▶ **EXERCISE DATA**:
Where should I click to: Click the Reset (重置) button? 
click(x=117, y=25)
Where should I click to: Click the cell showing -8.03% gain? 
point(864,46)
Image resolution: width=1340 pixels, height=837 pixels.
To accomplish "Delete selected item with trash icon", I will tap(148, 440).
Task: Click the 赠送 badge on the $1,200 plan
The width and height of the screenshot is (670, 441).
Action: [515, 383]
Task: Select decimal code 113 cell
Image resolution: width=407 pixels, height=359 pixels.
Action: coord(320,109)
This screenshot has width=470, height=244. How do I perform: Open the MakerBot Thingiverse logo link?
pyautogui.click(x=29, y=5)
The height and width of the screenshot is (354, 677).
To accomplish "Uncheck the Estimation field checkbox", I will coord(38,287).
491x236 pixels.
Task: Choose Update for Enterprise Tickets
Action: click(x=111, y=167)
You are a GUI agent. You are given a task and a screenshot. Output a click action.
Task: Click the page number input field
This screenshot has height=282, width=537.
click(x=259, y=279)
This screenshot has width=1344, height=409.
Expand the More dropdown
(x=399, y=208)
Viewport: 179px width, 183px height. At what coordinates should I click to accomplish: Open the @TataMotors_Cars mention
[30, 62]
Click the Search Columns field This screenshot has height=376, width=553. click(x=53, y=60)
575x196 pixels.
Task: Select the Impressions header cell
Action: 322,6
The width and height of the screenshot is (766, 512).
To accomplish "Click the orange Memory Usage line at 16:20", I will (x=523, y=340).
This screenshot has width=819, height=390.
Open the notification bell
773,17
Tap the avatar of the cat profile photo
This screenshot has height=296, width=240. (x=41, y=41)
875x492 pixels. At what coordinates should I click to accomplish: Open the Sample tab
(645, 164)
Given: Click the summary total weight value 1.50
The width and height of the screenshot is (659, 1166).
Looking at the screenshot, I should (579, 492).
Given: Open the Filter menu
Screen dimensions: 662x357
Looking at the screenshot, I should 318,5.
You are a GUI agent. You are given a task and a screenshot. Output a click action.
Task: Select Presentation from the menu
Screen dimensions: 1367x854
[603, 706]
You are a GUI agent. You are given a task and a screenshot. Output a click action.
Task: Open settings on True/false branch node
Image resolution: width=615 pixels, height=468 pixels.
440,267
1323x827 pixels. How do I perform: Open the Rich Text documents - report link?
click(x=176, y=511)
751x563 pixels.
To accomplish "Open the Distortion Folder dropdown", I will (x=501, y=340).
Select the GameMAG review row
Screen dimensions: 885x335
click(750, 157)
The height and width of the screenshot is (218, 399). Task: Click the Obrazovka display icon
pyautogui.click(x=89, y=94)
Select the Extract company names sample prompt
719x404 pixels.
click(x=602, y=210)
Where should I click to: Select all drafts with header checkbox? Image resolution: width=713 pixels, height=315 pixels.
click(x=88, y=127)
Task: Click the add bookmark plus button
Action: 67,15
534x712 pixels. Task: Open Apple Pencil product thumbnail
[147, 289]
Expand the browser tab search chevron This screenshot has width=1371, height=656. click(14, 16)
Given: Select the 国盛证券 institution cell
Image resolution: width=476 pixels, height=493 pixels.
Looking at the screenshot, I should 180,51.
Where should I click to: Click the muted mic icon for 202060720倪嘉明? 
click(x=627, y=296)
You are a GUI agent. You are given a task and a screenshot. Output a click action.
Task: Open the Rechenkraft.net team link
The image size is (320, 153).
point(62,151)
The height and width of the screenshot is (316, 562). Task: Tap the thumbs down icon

▶ **ACTIVITY**: In the material, find each line with the word "menu" and list it.

▶ **OUTPUT FOR THIS EXERCISE**:
Given: Open the Filter menu
Task: Select Presentation from the menu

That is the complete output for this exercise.